Ces documents, registres, procès-verbaux et rapports de police, témoignent de la manières dont les autorités masculines encadraient le corps féminin, qu’il soit maternel ou sexuel.

Les femmes ont toujours travaillé, même si elles sont notées « sans profession » dans les recensements ou différents actes, elle participent à la vie économique, elles travaillent dans les exploitations agricoles, gèrent les boutiques, le linge et les enfants, des activités rarement reconnues comme « métiers ».

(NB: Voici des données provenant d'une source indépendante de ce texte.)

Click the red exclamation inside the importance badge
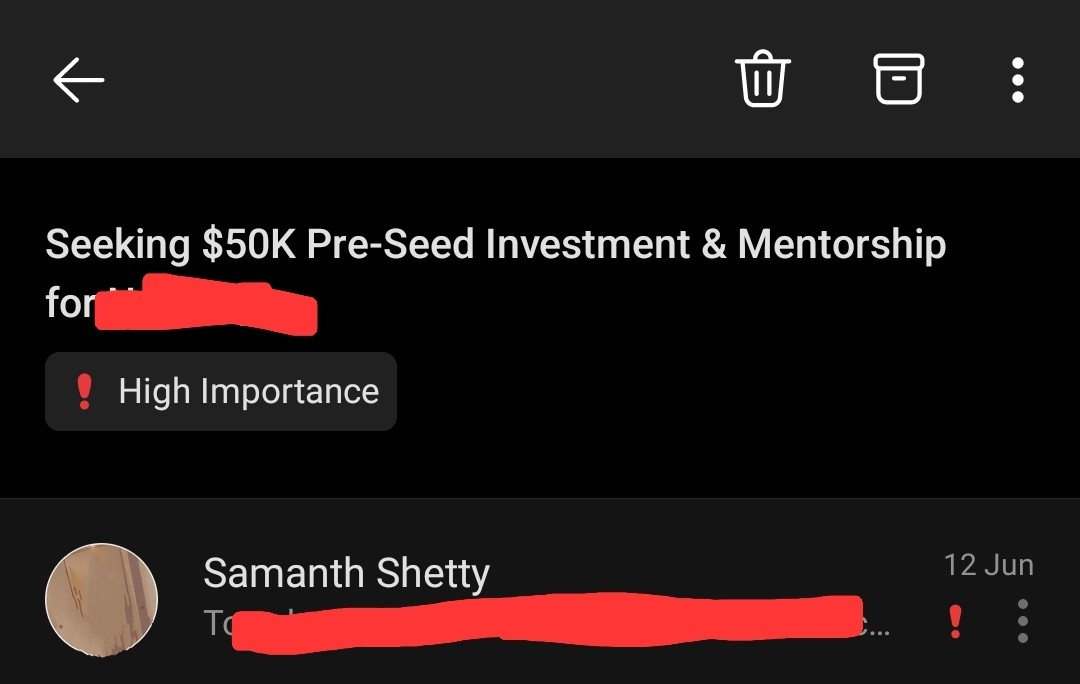 (x=85, y=391)
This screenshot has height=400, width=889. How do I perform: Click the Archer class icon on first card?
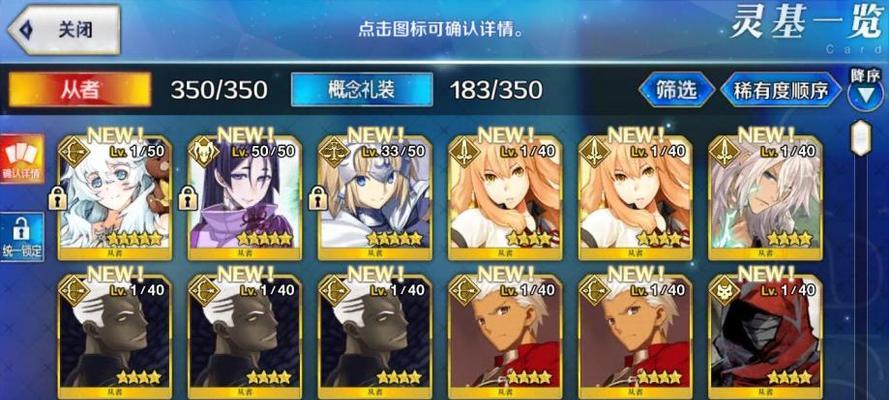tap(74, 152)
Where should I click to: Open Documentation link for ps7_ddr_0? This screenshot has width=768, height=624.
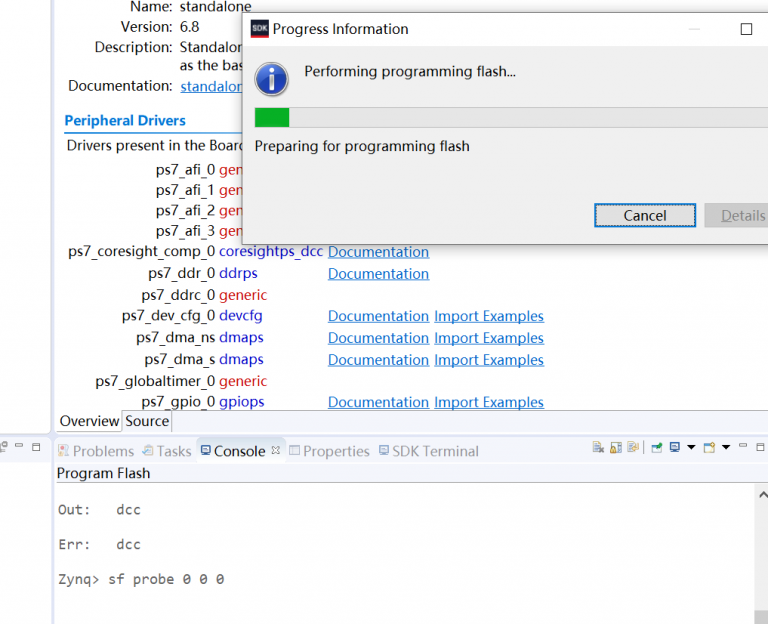point(378,273)
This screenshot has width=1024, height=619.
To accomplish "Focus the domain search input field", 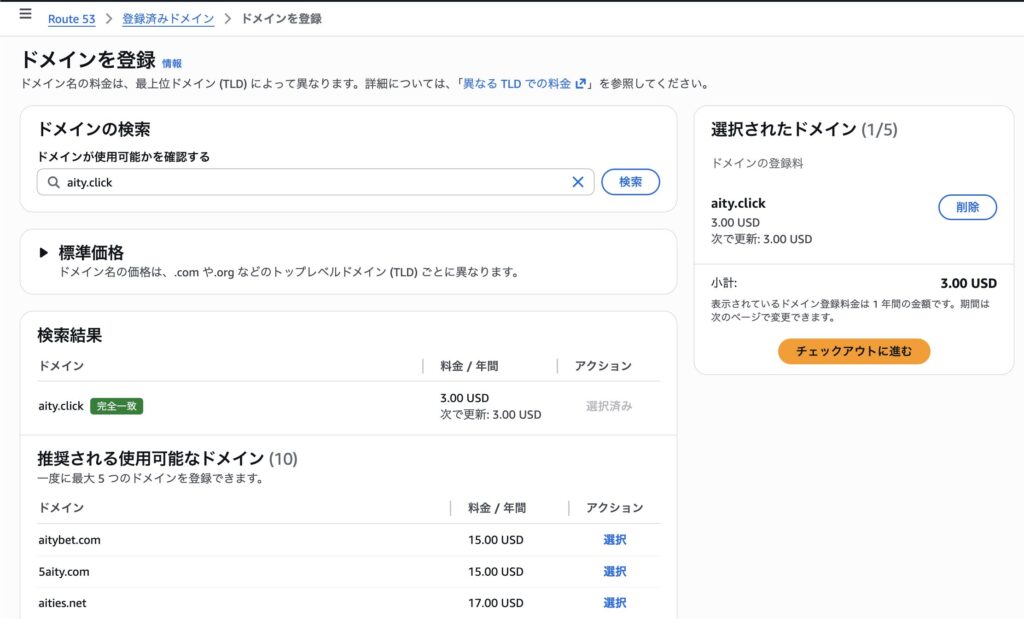I will 310,183.
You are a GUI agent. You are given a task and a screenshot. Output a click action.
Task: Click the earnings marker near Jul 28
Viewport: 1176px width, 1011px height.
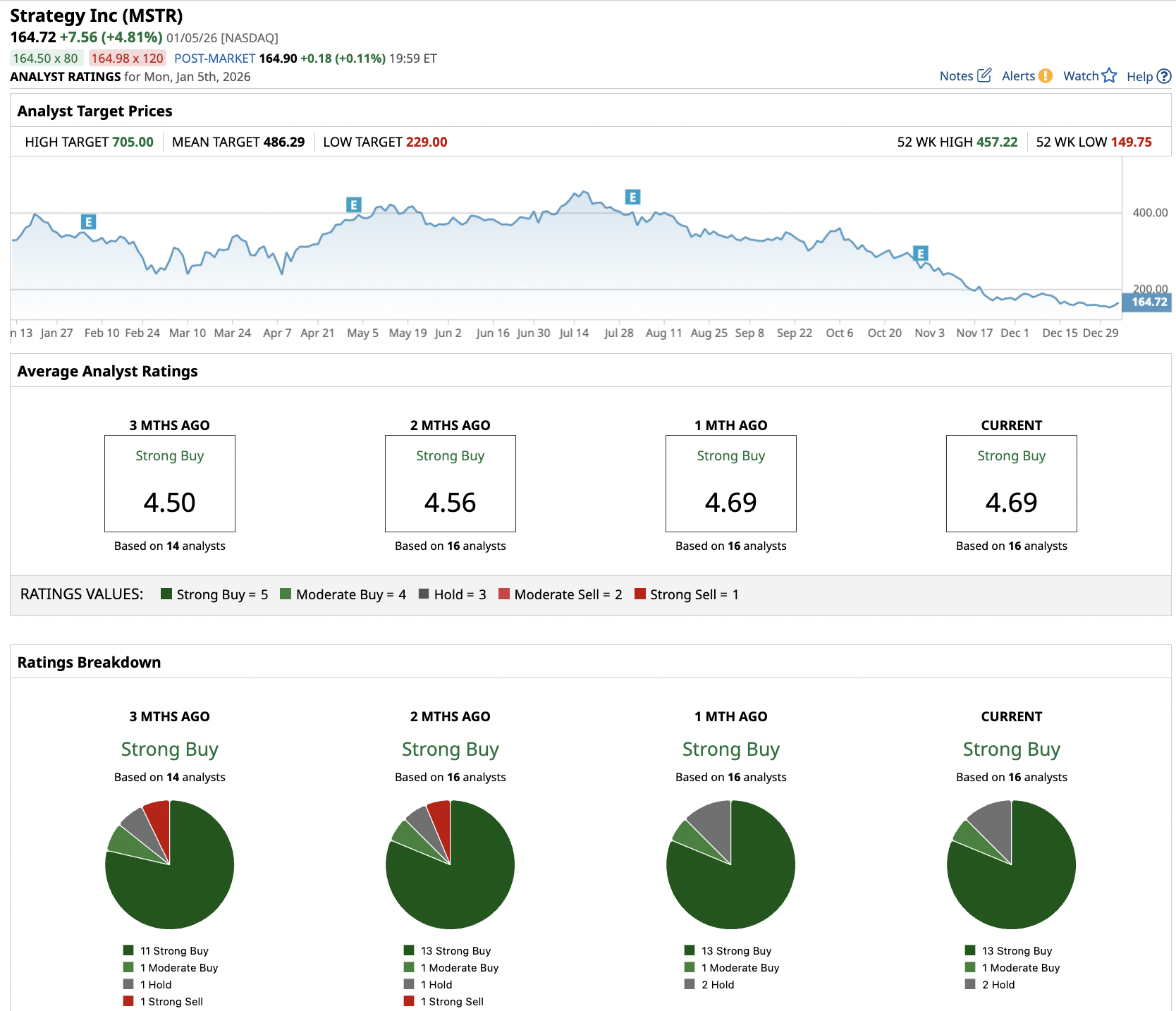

Il existe toutefois des métiers typiquement féminins : les nourrices et les sages-femmes. Pour les premières, les sources les concernant sont à chercher dans les archives d’hospices ( séries H-dépôt et série X) qui contiennent les registres de placement, listes de paiements et correspondances administratives. Pour les deuxièmes, leur formation, leur serment et leurs pratiques sont documentées dans les archives médicales et préfectorales.

Source : Delcampe.net

Alors que répond-on à Patrick Juvet qui se demande « où sont les femmes? Avec leurs gestes pleins de charmes », et bien, qu’elles n’ont pas disparu! On les a simplement cherché ailleurs. L’histoire, écrite par les hommes, a hiérarchisé la mémoire, reléguant les femmes à la sphère privée et domestique, au second plan. Pourtant, leurs tracent demeurent. Les retrouver, c’est réparer la mémoire collective et rappeler que l’histoire reste incomplète tant qu’elle tait la moitié de l’humanité.